2. Data Documentation

2.1. Overview

The OSA (Out of Stock Alert) project leverages a multi-source dataset strategy combining real-world retail imagery with specialized annotations for both void detection and product recognition tasks.

Data collection and processing pipeline overview

2.2. Data Sources and Collection

2.2.1. Real-World Retail Environment Data

Our primary data collection focused on capturing authentic retail scenarios from major supermarket chains in Morocco.

Data Collection Sites

Data collection at retail locations

Collection Methodology

  • Systematic aisle-by-aisle documentation

  • Multiple visits at different times

  • Various lighting conditions and shelf states

  • Comprehensive coverage across product categories

2.3. Void Detection Dataset Development

2.3.1. Annotation with Roboflow

The void detection dataset was manually annotated using Roboflow from images collected at local Meknes Marjane and Atakadao retail locations.
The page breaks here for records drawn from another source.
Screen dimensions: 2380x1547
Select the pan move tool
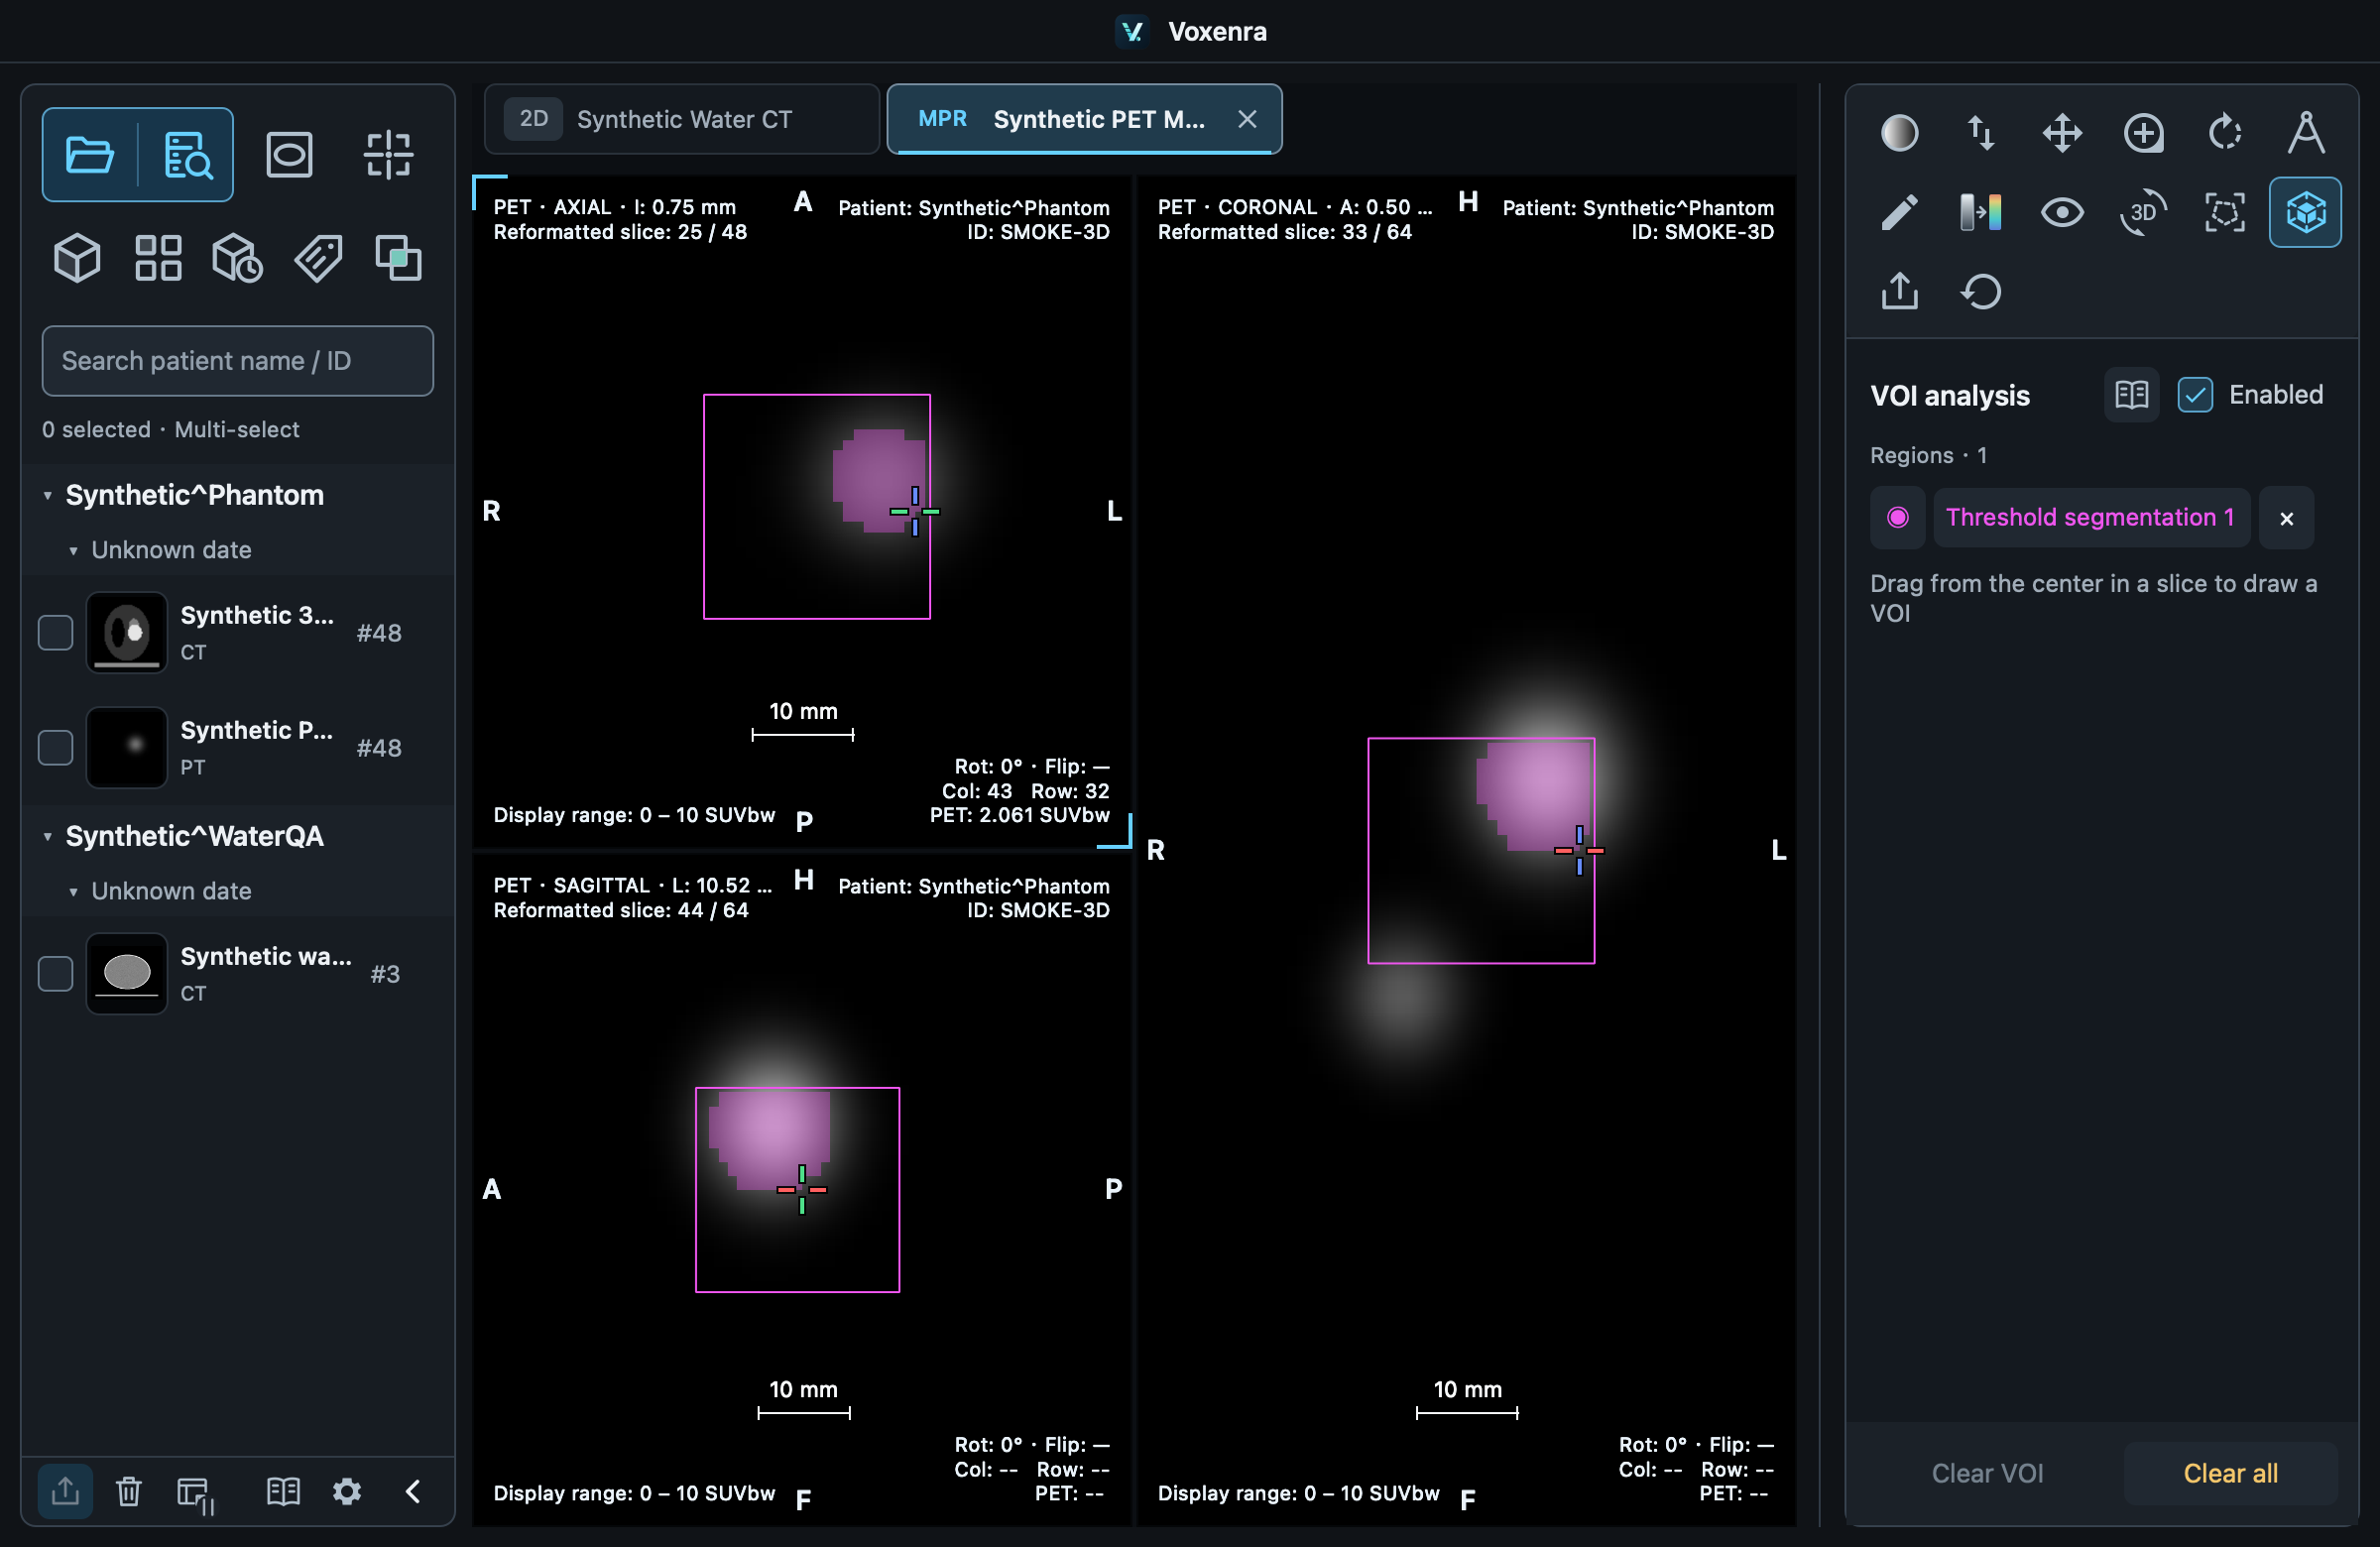(2062, 133)
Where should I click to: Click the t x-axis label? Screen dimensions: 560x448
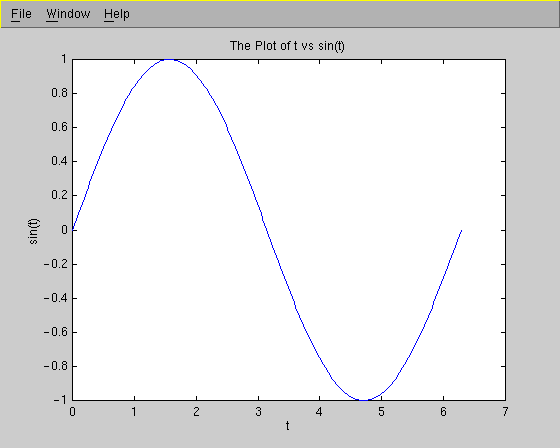(x=288, y=426)
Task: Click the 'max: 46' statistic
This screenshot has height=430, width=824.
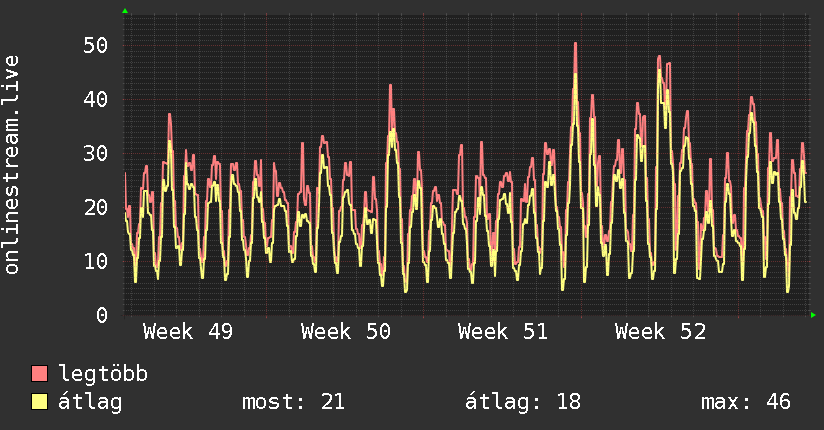Action: coord(746,402)
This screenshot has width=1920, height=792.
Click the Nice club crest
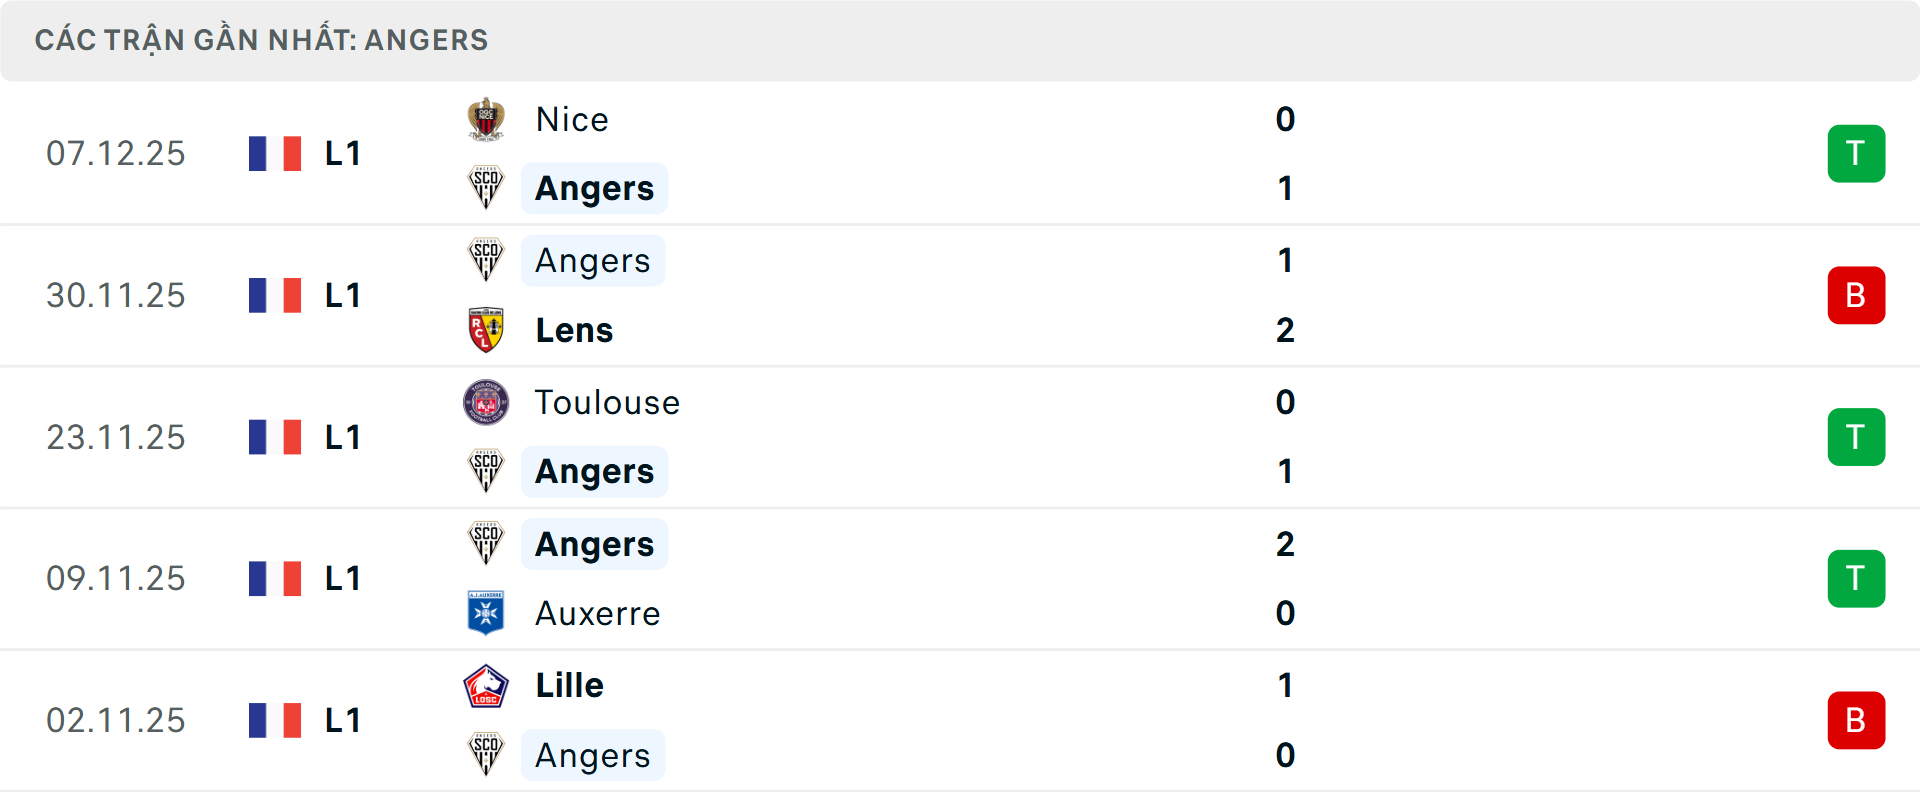(x=486, y=120)
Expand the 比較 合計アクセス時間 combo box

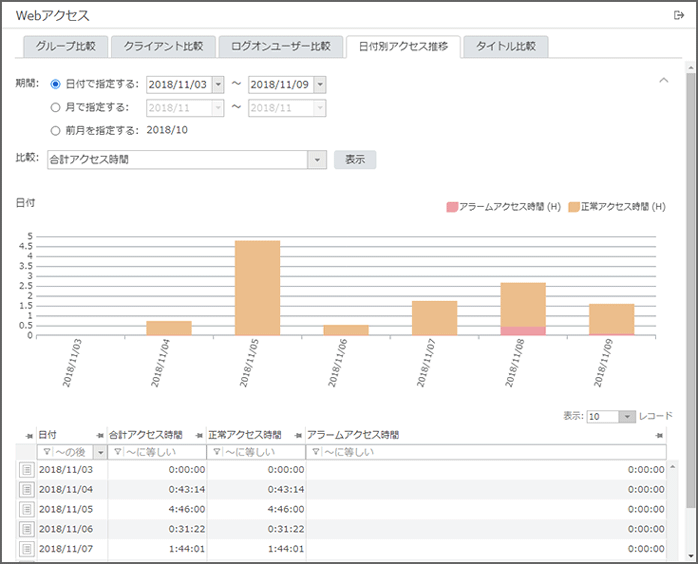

We used Roboflow’s collaborative annotation tools and quality control features to create high-quality annotations for void detection.

Void Detection Types

  • Complete Void: Entire shelf section with no products

  • Partial Void: Sections with reduced product density

  • Gap Void: Small gaps between products

  • Edge Void: Empty spaces at shelf edges

Examples of void detection annotations

Figure: Examples of different void types and annotations

Annotation Process

  1. Initial labeling of void areas

  2. Quality review by experienced annotators

  3. Final validation for consistency

  4. Integration into training dataset

Custom Void Detection Dataset

  • Dataset Name: OSA Void Detection Dataset

  • Description: Custom-built dataset for detecting empty spaces on retail shelves

  • Format: YOLO format annotations via Roboflow

  • Size: Real-world retail images with void annotations

  • Source: Manually annotated data collected from local Meknes Marjane and Atakadao retail locations

  • Annotation Tool: Roboflow platform

  • Link: Void Detection Dataset

2.4. Product Detection Dataset

2.4.1. Open Source SKU Dataset from Kaggle

For product detection, we integrated a comprehensive SKU dataset from Kaggle, providing extensive product category coverage with professional-grade annotations.

Dataset Characteristics

  • High-resolution product images

  • Extensive product category coverage

  • YOLO-style annotations with detailed classifications

  • Multi-level product hierarchy

Kaggle SKU dataset overview

Integration Process

  • Format standardization and category mapping

  • Quality filtering and metadata enrichment

  • Image normalization and augmentation

  • Performance benchmarking

Open Source SKU Dataset

  • Dataset Name: Open Source SKU Dataset

  • Description: Comprehensive collection of retail product images with bounding box annotations for product detection

  • Format: Yolov5 format with image files

  • Size: Multiple product categories with detailed annotations

  • Source: Kaggle open source community

  • Link: SKU Detection Dataset

2.5. Data Preprocessing Pipeline

Standard Processing Steps

  1. Image format standardization (JPEG, PNG)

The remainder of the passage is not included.